There’s no point going on about it, but the fact remains that every time we see kids – and we see kids every day, every where, damn it! – I think of how nice it would be to have our own, and I wonder when it’s ever going to happen and whether it’s ever going to happen. Life goes on, I don’t get all depressed and blue, like I used to, but I still think of it and it still pricks me, every day.
We had heard that it might be easier (read, quicker) to adopt from Calcutta, so with great hopes we approached a well-reputed agency over there… but after meeting my father-in-law three times and Amit once, they said, “Sorry, we don’t really encourage out-of-state applicants. Come back in January. Or don’t.”
We were thinking, vaguely, of trying yet another agency in Calcutta, but without putting our hearts into it. I thought Bangalore was our best hope and it looks like being a long wait.

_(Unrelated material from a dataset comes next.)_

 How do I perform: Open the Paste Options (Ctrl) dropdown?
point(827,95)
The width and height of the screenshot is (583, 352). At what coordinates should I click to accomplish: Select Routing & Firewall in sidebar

Then, we got a call. They’ve got twins! In Tamil Nadu. Are we interested?
You bet we are!
It’s true, they’re 13 months old, so we have already missed the first step, the first word and all that. They’re probably already rattling away entire sentences in Tamil. But, if we get them, we’ll have them the rest of our lives at least, won’t we? Even if we’ll have to jump straight into the potty training part, without any of the cute, cuddly, waddling around on all fours part. (I hate when people tell me how lucky I’ll be to miss out on the long nights and the early months. I really don’t think missing out on the teeniest bit of it, however tiring, is “lucky” and if people think it is, they should try it, before they say it.)
Anyway, so, twins. That means two. Girls. I know I shouldn’t get my hopes up – it’s too early to say anything and lots of things could go wrong… I shouldn’t be declaring it to the world at large right now… it’s like telling everyone you’re pregnant the morning after the night before. But, hope and anguish are fighting a pitched battle inside me, and I can’t keep quiet about this right now.
I wish Amit weren’t such a staunch atheist… crazy (and corny) though it sounds, I’d be happier if I knew there were two of us praying for this to work out.
Naturally, I’ll keep you all posted.